▶ What the exercise asks
Give back all the records exactly, keeping every line whole.
········
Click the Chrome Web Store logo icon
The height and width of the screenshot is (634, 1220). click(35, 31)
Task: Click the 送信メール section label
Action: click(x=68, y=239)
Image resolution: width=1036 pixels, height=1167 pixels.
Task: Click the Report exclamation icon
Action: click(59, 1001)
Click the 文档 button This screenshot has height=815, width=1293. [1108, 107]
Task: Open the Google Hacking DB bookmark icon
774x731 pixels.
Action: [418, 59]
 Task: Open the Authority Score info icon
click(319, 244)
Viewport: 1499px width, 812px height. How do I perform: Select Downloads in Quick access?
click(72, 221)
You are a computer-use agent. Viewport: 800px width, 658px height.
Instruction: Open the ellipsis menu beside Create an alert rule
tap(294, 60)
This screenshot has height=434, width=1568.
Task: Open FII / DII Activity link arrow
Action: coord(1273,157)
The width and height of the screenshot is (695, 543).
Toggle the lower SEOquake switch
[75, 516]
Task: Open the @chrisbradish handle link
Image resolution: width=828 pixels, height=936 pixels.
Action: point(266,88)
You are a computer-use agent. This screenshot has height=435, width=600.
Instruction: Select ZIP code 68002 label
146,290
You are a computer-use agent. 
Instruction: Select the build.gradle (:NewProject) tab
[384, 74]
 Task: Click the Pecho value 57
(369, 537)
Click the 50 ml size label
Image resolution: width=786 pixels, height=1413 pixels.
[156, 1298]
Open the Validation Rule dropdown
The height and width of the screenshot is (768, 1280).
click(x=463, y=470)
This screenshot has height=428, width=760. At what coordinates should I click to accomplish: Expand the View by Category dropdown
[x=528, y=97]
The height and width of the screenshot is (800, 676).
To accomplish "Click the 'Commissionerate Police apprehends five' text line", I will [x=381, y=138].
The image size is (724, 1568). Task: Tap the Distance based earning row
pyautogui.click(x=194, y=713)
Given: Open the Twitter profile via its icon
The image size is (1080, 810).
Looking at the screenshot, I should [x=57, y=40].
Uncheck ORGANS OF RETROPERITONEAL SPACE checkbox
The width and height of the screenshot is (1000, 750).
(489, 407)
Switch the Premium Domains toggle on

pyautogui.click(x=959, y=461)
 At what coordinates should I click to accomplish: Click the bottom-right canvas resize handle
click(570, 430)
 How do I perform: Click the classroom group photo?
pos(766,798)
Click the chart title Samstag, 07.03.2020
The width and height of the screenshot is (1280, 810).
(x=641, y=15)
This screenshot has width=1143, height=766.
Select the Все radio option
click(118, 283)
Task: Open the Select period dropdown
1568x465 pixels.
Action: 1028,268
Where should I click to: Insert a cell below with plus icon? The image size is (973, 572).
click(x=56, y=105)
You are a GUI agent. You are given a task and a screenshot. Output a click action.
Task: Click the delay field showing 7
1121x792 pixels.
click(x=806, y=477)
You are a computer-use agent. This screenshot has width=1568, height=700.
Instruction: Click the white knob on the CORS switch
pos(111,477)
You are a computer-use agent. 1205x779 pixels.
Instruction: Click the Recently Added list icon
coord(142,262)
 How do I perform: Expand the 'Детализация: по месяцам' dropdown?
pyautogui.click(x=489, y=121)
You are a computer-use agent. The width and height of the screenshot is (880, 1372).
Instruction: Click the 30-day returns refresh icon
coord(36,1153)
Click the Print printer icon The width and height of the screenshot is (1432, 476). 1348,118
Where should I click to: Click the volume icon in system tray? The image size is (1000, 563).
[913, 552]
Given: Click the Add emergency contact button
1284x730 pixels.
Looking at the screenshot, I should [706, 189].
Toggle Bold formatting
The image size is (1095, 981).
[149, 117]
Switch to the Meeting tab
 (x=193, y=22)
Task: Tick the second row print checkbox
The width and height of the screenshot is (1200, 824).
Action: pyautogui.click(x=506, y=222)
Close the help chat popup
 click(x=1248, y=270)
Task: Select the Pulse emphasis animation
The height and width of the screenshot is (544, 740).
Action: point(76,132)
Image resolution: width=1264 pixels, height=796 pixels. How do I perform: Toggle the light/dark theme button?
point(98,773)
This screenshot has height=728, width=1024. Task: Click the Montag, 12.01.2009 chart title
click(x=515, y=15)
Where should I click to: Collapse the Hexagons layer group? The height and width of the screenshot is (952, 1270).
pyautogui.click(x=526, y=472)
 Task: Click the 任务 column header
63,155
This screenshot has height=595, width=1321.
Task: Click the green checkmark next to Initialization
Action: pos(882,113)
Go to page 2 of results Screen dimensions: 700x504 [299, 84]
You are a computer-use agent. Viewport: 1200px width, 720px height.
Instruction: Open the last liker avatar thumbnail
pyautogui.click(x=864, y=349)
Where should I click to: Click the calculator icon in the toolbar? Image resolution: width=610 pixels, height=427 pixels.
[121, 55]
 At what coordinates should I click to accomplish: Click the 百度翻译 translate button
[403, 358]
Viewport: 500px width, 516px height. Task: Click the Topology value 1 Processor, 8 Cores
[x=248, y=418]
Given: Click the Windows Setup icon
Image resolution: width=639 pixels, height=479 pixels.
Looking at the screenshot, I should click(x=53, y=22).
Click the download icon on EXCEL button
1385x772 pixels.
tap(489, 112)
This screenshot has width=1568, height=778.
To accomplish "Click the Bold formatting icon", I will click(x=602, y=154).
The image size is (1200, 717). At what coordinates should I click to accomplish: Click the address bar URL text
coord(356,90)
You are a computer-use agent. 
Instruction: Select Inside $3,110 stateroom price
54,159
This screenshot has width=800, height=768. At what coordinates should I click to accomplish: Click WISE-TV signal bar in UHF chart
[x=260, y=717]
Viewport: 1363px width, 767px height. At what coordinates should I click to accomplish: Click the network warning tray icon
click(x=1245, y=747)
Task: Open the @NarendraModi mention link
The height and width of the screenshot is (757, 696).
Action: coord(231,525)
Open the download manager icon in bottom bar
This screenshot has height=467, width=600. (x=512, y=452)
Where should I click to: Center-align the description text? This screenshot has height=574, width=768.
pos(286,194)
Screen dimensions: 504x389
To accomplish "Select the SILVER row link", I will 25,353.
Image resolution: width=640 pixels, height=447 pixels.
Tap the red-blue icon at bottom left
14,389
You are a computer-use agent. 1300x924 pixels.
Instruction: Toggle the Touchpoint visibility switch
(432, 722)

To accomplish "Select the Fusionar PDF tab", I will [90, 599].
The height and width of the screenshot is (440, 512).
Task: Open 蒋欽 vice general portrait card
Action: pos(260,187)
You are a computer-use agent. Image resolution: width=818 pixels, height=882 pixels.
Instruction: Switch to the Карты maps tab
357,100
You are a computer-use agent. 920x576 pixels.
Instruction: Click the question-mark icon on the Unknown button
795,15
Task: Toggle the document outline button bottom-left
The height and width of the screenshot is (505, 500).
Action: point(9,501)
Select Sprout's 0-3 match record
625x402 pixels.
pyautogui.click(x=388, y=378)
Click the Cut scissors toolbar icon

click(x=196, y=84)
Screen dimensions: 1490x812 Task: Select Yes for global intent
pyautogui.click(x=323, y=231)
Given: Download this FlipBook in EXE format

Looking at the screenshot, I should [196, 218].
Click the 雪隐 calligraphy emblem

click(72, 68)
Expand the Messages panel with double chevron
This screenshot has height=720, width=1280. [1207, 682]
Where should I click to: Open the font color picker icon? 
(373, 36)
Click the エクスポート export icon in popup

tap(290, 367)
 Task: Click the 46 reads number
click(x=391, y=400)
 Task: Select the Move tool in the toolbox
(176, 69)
········
▶ Written reply
Click the Chrome Web Store logo icon
The height and width of the screenshot is (634, 1220). click(35, 31)
Task: Click the 送信メール section label
Action: click(x=68, y=239)
Image resolution: width=1036 pixels, height=1167 pixels.
Task: Click the Report exclamation icon
Action: click(59, 1001)
Click the 文档 button This screenshot has height=815, width=1293. [1108, 107]
Task: Open the Google Hacking DB bookmark icon
774x731 pixels.
Action: [418, 59]
 Task: Open the Authority Score info icon
click(319, 244)
Viewport: 1499px width, 812px height. How do I perform: Select Downloads in Quick access?
click(72, 221)
You are a computer-use agent. Viewport: 800px width, 658px height.
Instruction: Open the ellipsis menu beside Create an alert rule
tap(294, 60)
This screenshot has height=434, width=1568.
Task: Open FII / DII Activity link arrow
Action: coord(1273,157)
The width and height of the screenshot is (695, 543).
Toggle the lower SEOquake switch
[75, 516]
Task: Open the @chrisbradish handle link
Image resolution: width=828 pixels, height=936 pixels.
Action: point(266,88)
You are a computer-use agent. This screenshot has height=435, width=600.
Instruction: Select ZIP code 68002 label
146,290
You are a computer-use agent. 
Instruction: Select the build.gradle (:NewProject) tab
[384, 74]
 Task: Click the Pecho value 57
(369, 537)
Click the 50 ml size label
Image resolution: width=786 pixels, height=1413 pixels.
[156, 1298]
Open the Validation Rule dropdown
The height and width of the screenshot is (768, 1280).
click(x=463, y=470)
This screenshot has height=428, width=760. At what coordinates should I click to accomplish: Expand the View by Category dropdown
[x=528, y=97]
The height and width of the screenshot is (800, 676).
To accomplish "Click the 'Commissionerate Police apprehends five' text line", I will [x=381, y=138].
The image size is (724, 1568). Task: Tap the Distance based earning row
pyautogui.click(x=194, y=713)
Given: Open the Twitter profile via its icon
The image size is (1080, 810).
Looking at the screenshot, I should [x=57, y=40].
Uncheck ORGANS OF RETROPERITONEAL SPACE checkbox
The width and height of the screenshot is (1000, 750).
(489, 407)
Switch the Premium Domains toggle on

pyautogui.click(x=959, y=461)
 At what coordinates should I click to accomplish: Click the bottom-right canvas resize handle
click(570, 430)
 How do I perform: Click the classroom group photo?
pos(766,798)
Click the chart title Samstag, 07.03.2020
The width and height of the screenshot is (1280, 810).
(x=641, y=15)
This screenshot has width=1143, height=766.
Select the Все radio option
click(118, 283)
Task: Open the Select period dropdown
1568x465 pixels.
Action: 1028,268
Where should I click to: Insert a cell below with plus icon? The image size is (973, 572).
click(x=56, y=105)
You are a GUI agent. You are given a task and a screenshot. Output a click action.
Task: Click the delay field showing 7
1121x792 pixels.
click(x=806, y=477)
You are a computer-use agent. This screenshot has width=1568, height=700.
Instruction: Click the white knob on the CORS switch
pos(111,477)
You are a computer-use agent. 1205x779 pixels.
Instruction: Click the Recently Added list icon
coord(142,262)
 How do I perform: Expand the 'Детализация: по месяцам' dropdown?
pyautogui.click(x=489, y=121)
You are a computer-use agent. The width and height of the screenshot is (880, 1372).
Instruction: Click the 30-day returns refresh icon
coord(36,1153)
Click the Print printer icon The width and height of the screenshot is (1432, 476). 1348,118
Where should I click to: Click the volume icon in system tray? The image size is (1000, 563).
[913, 552]
Given: Click the Add emergency contact button
1284x730 pixels.
Looking at the screenshot, I should [706, 189].
Toggle Bold formatting
The image size is (1095, 981).
[149, 117]
Switch to the Meeting tab
 (x=193, y=22)
Task: Tick the second row print checkbox
The width and height of the screenshot is (1200, 824).
Action: pyautogui.click(x=506, y=222)
Close the help chat popup
 click(x=1248, y=270)
Task: Select the Pulse emphasis animation
The height and width of the screenshot is (544, 740).
Action: point(76,132)
Image resolution: width=1264 pixels, height=796 pixels. How do I perform: Toggle the light/dark theme button?
point(98,773)
This screenshot has height=728, width=1024. Task: Click the Montag, 12.01.2009 chart title
click(x=515, y=15)
Where should I click to: Collapse the Hexagons layer group? The height and width of the screenshot is (952, 1270).
pyautogui.click(x=526, y=472)
 Task: Click the 任务 column header
63,155
This screenshot has height=595, width=1321.
Task: Click the green checkmark next to Initialization
Action: pos(882,113)
Go to page 2 of results Screen dimensions: 700x504 [299, 84]
You are a computer-use agent. Viewport: 1200px width, 720px height.
Instruction: Open the last liker avatar thumbnail
pyautogui.click(x=864, y=349)
Where should I click to: Click the calculator icon in the toolbar? Image resolution: width=610 pixels, height=427 pixels.
[121, 55]
 At what coordinates should I click to accomplish: Click the 百度翻译 translate button
[403, 358]
Viewport: 500px width, 516px height. Task: Click the Topology value 1 Processor, 8 Cores
[x=248, y=418]
Given: Click the Windows Setup icon
Image resolution: width=639 pixels, height=479 pixels.
Looking at the screenshot, I should click(x=53, y=22).
Click the download icon on EXCEL button
1385x772 pixels.
tap(489, 112)
This screenshot has width=1568, height=778.
To accomplish "Click the Bold formatting icon", I will click(x=602, y=154).
The image size is (1200, 717). At what coordinates should I click to accomplish: Click the address bar URL text
coord(356,90)
You are a computer-use agent. 
Instruction: Select Inside $3,110 stateroom price
54,159
This screenshot has width=800, height=768. At what coordinates should I click to accomplish: Click WISE-TV signal bar in UHF chart
[x=260, y=717]
Viewport: 1363px width, 767px height. At what coordinates should I click to accomplish: Click the network warning tray icon
click(x=1245, y=747)
Task: Open the @NarendraModi mention link
The height and width of the screenshot is (757, 696).
Action: coord(231,525)
Open the download manager icon in bottom bar
This screenshot has height=467, width=600. (x=512, y=452)
Where should I click to: Center-align the description text? This screenshot has height=574, width=768.
pos(286,194)
Screen dimensions: 504x389
To accomplish "Select the SILVER row link", I will 25,353.
Image resolution: width=640 pixels, height=447 pixels.
Tap the red-blue icon at bottom left
14,389
You are a computer-use agent. 1300x924 pixels.
Instruction: Toggle the Touchpoint visibility switch
(432, 722)

To accomplish "Select the Fusionar PDF tab", I will [90, 599].
The height and width of the screenshot is (440, 512).
Task: Open 蒋欽 vice general portrait card
Action: pos(260,187)
You are a computer-use agent. Image resolution: width=818 pixels, height=882 pixels.
Instruction: Switch to the Карты maps tab
357,100
You are a computer-use agent. 920x576 pixels.
Instruction: Click the question-mark icon on the Unknown button
795,15
Task: Toggle the document outline button bottom-left
The height and width of the screenshot is (505, 500).
Action: point(9,501)
Select Sprout's 0-3 match record
625x402 pixels.
pyautogui.click(x=388, y=378)
Click the Cut scissors toolbar icon

click(x=196, y=84)
Screen dimensions: 1490x812 Task: Select Yes for global intent
pyautogui.click(x=323, y=231)
Given: Download this FlipBook in EXE format

Looking at the screenshot, I should [196, 218].
Click the 雪隐 calligraphy emblem

click(72, 68)
Expand the Messages panel with double chevron
This screenshot has height=720, width=1280. [1207, 682]
Where should I click to: Open the font color picker icon? 
(373, 36)
Click the エクスポート export icon in popup

tap(290, 367)
 Task: Click the 46 reads number
click(x=391, y=400)
 Task: Select the Move tool in the toolbox
(176, 69)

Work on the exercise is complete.